Getting here is relatively straight forward, just take N59 from Galway city by car, bike or bus. Cycling is obviously the preferred and most adventurous option and it is also possible to take a coastal route, known as the Connemara loop which offers views of the Atlantic and traverses through quant coastal towns like Spidal.
The Twelve Bens Traverse
Trekking in the Twelve Bens mountain range is without a doubt, the primary appeal for the outdoorsman visiting Connemara. In Irish, these mountains are called ‘Beanna Beola’ which means simply, The Peaks of Beaola.

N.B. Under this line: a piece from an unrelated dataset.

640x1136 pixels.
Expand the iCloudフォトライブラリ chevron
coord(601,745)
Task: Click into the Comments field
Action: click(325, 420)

The highest of these twelve peaks is Benbaun, reaching 729 metres (2,392ft). To be sure, the Bens and the other ranges in Connemara are a bit different than the likes of the Wicklow mountains, as they are way less boggy, yet rockier and sharper at the peaks.

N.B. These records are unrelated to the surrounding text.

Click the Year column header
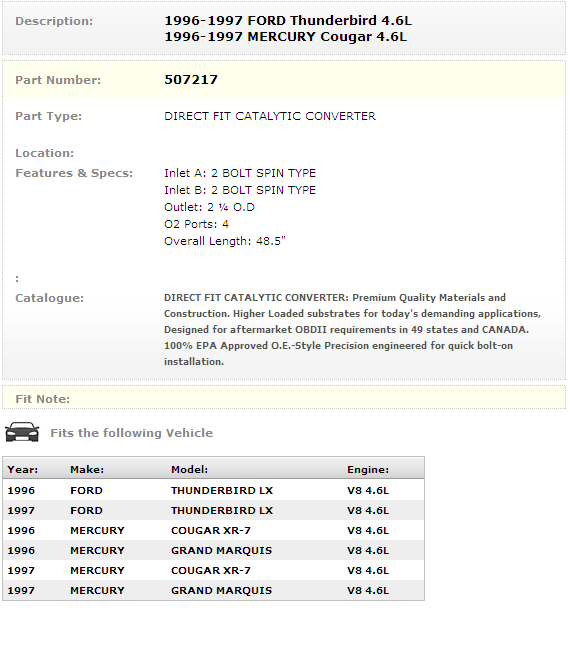The image size is (570, 659). (23, 469)
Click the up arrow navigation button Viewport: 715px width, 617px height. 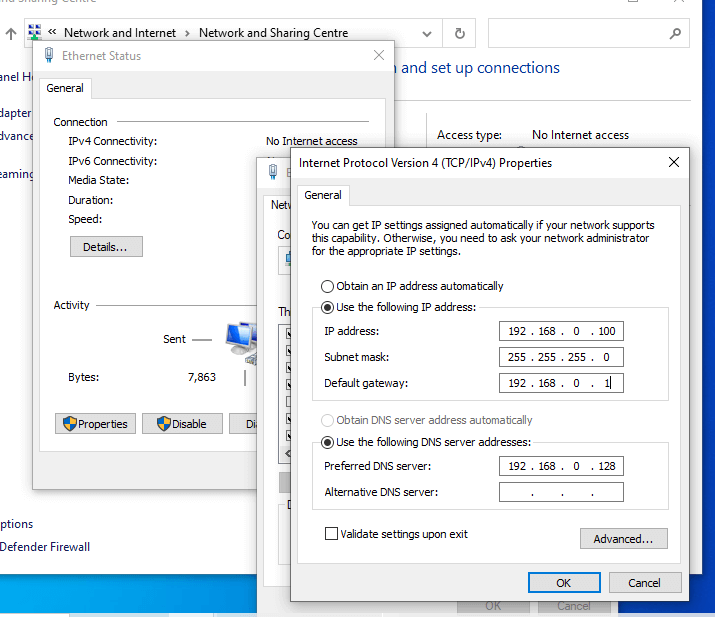point(11,33)
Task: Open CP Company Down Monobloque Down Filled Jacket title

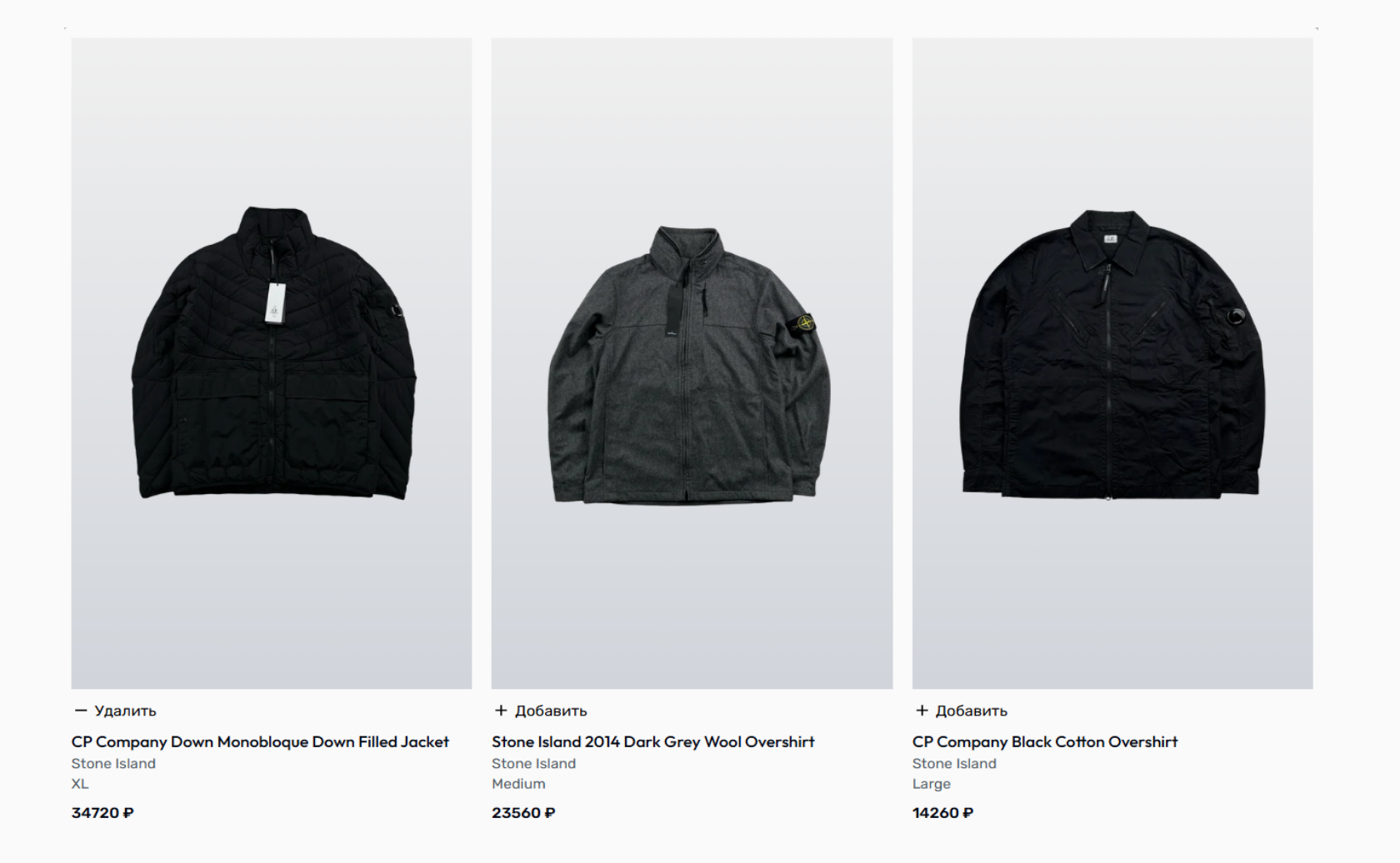Action: 260,741
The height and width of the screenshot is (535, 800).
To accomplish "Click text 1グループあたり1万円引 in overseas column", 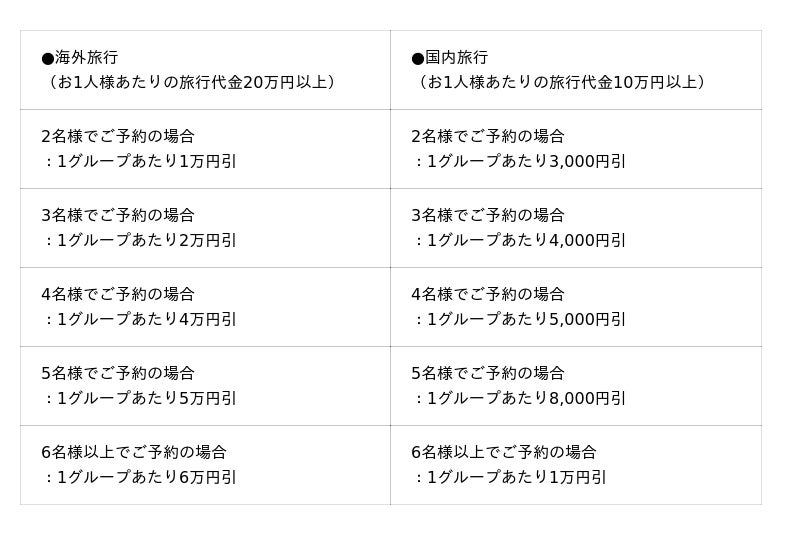I will pos(147,162).
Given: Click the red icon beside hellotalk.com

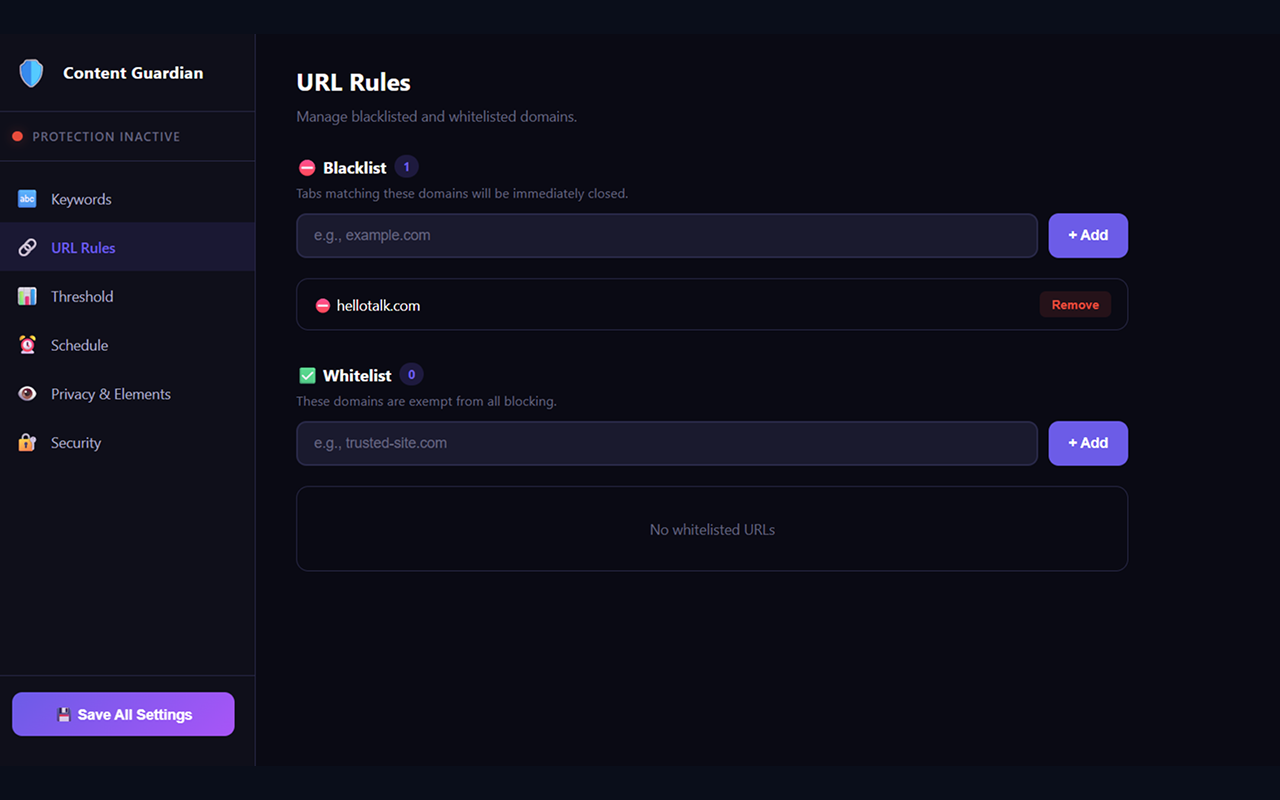Looking at the screenshot, I should [322, 305].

|Derryclare Mount- 650m||Benbrack- 582m|
|Bencorr- 711m||Bengoora- 400m|
|Ben Lettery- 516m||Knockpasheemore- 412m|
|Benbaun- 729m||Bencoor Beg- 577m|
Access to these routes can be made off of N59 and from the small villages of Letterfrack and Recess. Though the most ideal option, may be to stay at the Ben Lettery Youth Hostel which is located smack dab in the middle of Connemara and on the doorstep of these Mountains. Staying here is not only beautiful, the hostel is a great resource for more information on adventuring into the Bens.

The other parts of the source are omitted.